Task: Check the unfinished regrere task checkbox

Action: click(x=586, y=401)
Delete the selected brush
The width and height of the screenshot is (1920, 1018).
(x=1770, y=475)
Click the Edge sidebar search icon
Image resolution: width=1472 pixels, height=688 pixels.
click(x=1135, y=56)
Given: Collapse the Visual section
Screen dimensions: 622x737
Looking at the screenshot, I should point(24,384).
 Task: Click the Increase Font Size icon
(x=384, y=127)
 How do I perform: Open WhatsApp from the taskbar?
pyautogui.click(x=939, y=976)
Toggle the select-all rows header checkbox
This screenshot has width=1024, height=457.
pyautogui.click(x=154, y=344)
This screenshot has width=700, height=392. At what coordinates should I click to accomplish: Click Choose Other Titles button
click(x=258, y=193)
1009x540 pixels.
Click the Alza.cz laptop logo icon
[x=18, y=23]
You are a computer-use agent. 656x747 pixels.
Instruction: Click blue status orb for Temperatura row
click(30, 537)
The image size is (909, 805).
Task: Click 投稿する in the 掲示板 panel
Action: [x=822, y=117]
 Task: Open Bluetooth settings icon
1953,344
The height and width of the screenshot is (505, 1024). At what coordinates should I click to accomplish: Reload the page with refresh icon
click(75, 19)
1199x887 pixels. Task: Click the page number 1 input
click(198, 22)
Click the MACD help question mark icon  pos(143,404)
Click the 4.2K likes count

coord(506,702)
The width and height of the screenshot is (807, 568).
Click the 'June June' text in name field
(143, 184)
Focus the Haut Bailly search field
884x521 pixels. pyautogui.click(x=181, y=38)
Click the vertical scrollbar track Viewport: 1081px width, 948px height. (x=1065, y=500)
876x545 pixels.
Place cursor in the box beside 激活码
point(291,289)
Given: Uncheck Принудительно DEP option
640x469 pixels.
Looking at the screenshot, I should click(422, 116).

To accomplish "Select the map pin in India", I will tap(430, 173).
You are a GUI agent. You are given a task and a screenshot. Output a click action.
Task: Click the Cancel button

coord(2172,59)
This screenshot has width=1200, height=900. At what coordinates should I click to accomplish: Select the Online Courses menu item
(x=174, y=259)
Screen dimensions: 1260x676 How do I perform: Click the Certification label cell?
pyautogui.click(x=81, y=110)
==*==
Exercise objective: Reproduce all of the entries above verbatim, line for line, changing nothing and leaving nothing out.

Correct answer:
Task: Check the unfinished regrere task checkbox

Action: click(x=586, y=401)
Delete the selected brush
The width and height of the screenshot is (1920, 1018).
(x=1770, y=475)
Click the Edge sidebar search icon
Image resolution: width=1472 pixels, height=688 pixels.
click(x=1135, y=56)
Given: Collapse the Visual section
Screen dimensions: 622x737
Looking at the screenshot, I should point(24,384).
 Task: Click the Increase Font Size icon
(x=384, y=127)
 How do I perform: Open WhatsApp from the taskbar?
pyautogui.click(x=939, y=976)
Toggle the select-all rows header checkbox
This screenshot has width=1024, height=457.
pyautogui.click(x=154, y=344)
This screenshot has width=700, height=392. At what coordinates should I click to accomplish: Click Choose Other Titles button
click(x=258, y=193)
1009x540 pixels.
Click the Alza.cz laptop logo icon
[x=18, y=23]
You are a computer-use agent. 656x747 pixels.
Instruction: Click blue status orb for Temperatura row
click(30, 537)
The image size is (909, 805).
Task: Click 投稿する in the 掲示板 panel
Action: [x=822, y=117]
 Task: Open Bluetooth settings icon
1953,344
The height and width of the screenshot is (505, 1024). At what coordinates should I click to accomplish: Reload the page with refresh icon
click(75, 19)
1199x887 pixels. Task: Click the page number 1 input
click(198, 22)
Click the MACD help question mark icon  pos(143,404)
Click the 4.2K likes count

coord(506,702)
The width and height of the screenshot is (807, 568).
Click the 'June June' text in name field
(143, 184)
Focus the Haut Bailly search field
884x521 pixels. pyautogui.click(x=181, y=38)
Click the vertical scrollbar track Viewport: 1081px width, 948px height. (x=1065, y=500)
876x545 pixels.
Place cursor in the box beside 激活码
point(291,289)
Given: Uncheck Принудительно DEP option
640x469 pixels.
Looking at the screenshot, I should click(422, 116).

To accomplish "Select the map pin in India", I will tap(430, 173).
You are a GUI agent. You are given a task and a screenshot. Output a click action.
Task: Click the Cancel button

coord(2172,59)
This screenshot has width=1200, height=900. At what coordinates should I click to accomplish: Select the Online Courses menu item
(x=174, y=259)
Screen dimensions: 1260x676 How do I perform: Click the Certification label cell?
pyautogui.click(x=81, y=110)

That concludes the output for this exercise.